Every time one of us asked The Question, we got a tiny bit closer to an answer. And then, one day, the cork popped: it was decided if things didn’t swing back toward the left in the midterm elections, then it would be panic stations because they may never, so we should plan an escape now and deploy the plan in November if things went pear-shaped.
“Escape”. That was the specific word we used. In hindsight that seems very melodramatic, but at the time it was, at worst, only slightly melodramatic. I’ll be honest, the word felt right. So, we laid out the logistics, the requirements, the pros and the cons, and by the time the elections were upon us, we had our contingency plan.
As it turned out, the midterm elections went surprisingly well. “Escape” was not necessary.
Except.
The morning after the midterm elections, the thought remained in our minds. I can’t remember which of us started the conversation, but I know what was said:
“I…sort of…still want to enact the contingency plan.”
“Me too.”
“Fuck. Okay.”
“Fuck.”
“Let’s go.”
“Fuck.”
And we enacted the plan.

The last time I looked at our apartment door before we left, I took a photo. Did I immediately cry at the photo? Yes, yes I did.
Now, to move a small dog to Australia (or any size dog, but we happen to have a small one) requires about six months of scheduled vet visits. A six month wait put us just about at the time of our lease ending, so we had our time frame built in.
In the middle of that six month wait, I had a potential writing career opportunity that threatened to derail the whole thing. It didn’t pan out obviously, I just want to point out that it wasn’t just a six month waiting stint. It was six months of managing somewhere between two and seven “what if?” scenarios. Nothing was settled, nothing was final, nothing was certain until we were sitting on the plane.
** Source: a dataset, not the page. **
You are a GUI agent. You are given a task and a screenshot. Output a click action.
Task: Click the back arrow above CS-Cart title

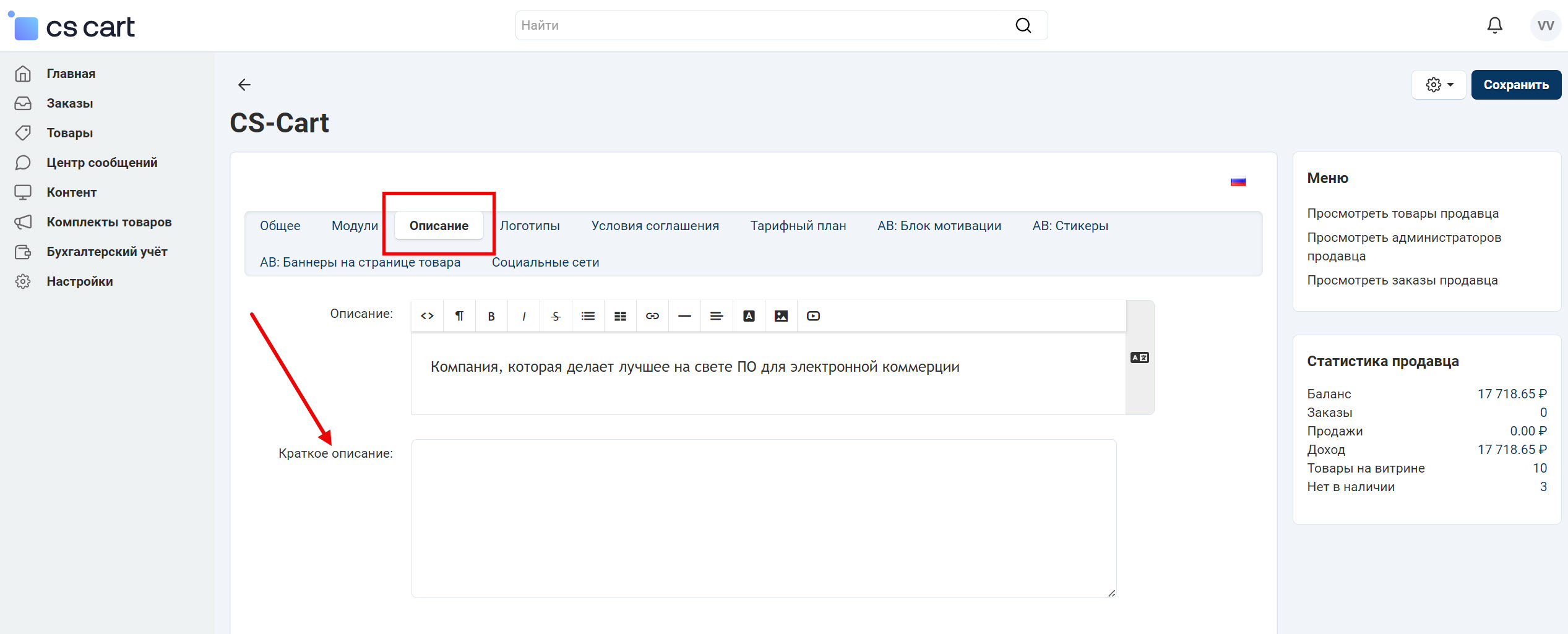[244, 85]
On August 15, 2019 we sat on the plane.
On August 17, 2019 we landed in Melbourne.
I’m writing this over two and a half years after the fact, so I can say with the benefit of hindsight that we moved into a two bedroom house that was modest in size, bordering on “poky”. But having just come from a 1 bedroom apartment on Manhattan’s 148th St, it felt palatial. Will went almost two whole weeks without stubbing his toe on anything.
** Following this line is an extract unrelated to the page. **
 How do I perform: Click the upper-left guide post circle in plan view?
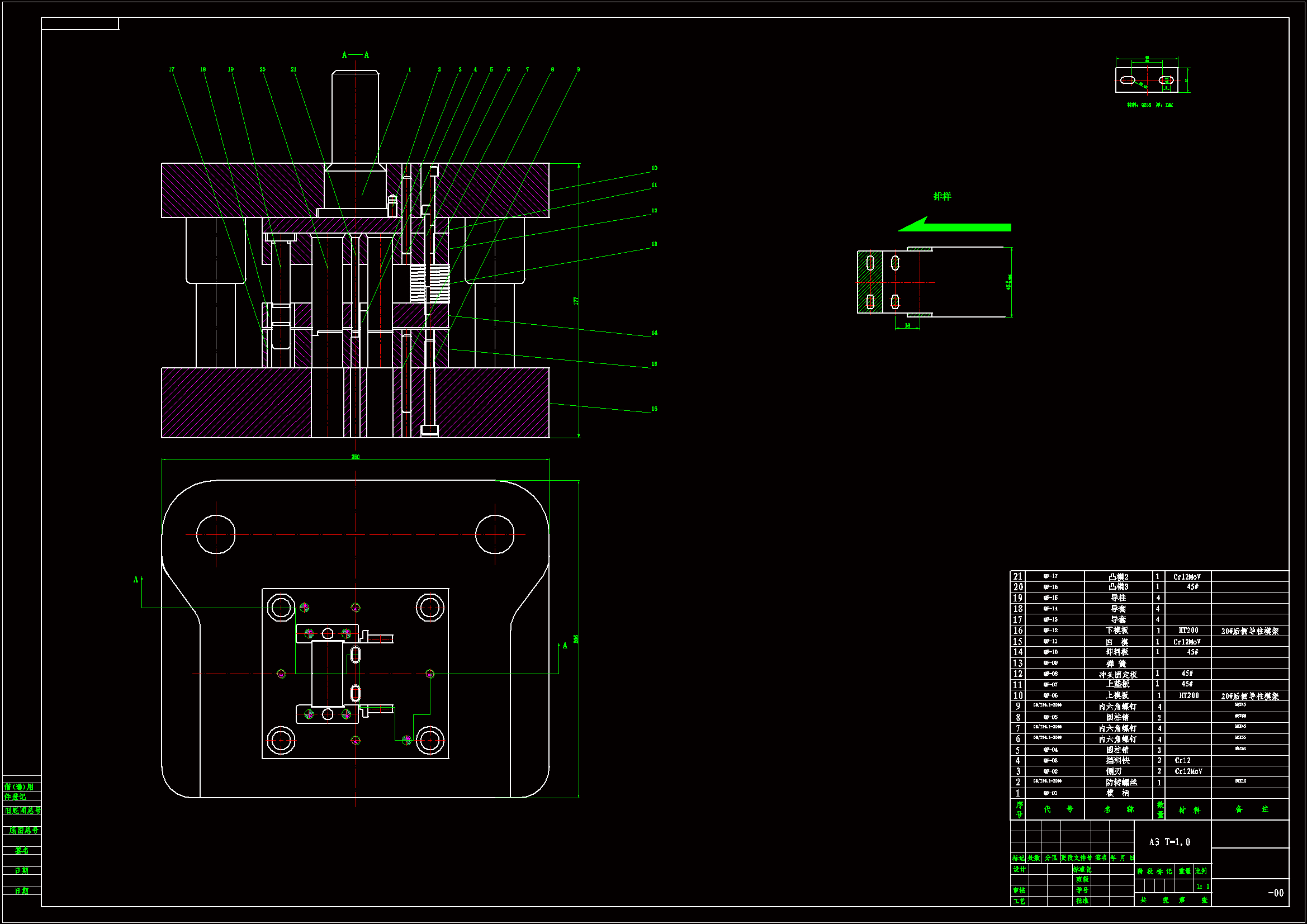[216, 534]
You can’t see in this photo, but that front yard is tiled. I don’t know who did it, but I appreciate knowing there’s someone out there who hates mowing even more than I do.
Ten days after we arrived back in Australia, we picked Mattie up from quarantine (a term that, back in 2019, only referred to something you did with dogs when you brought them to Australia), she let out a high-pitched keening noise for 25 straight minutes, we vowed to never put her on a plane ever again, and we started building a new life, again. I reconnected with my old friends, started going back into the office after three years of working remotely (a term that, back in 2019, only referred to something you did in extreme circumstances such as, for example, an employee with a particularly niche set of skills fucking off to America), and Will started adjusting to a new life of savoury bread and no ozone layer.
My chapter of living in another hemisphere ended, and his began.
Your escape turned out to be well-timed, ultimately.
Wasn’t it just? Six months later we went inside and didn’t come out for a year!! But if I’m gonna have my choice of countries to get locked in, I’m glad it was this one.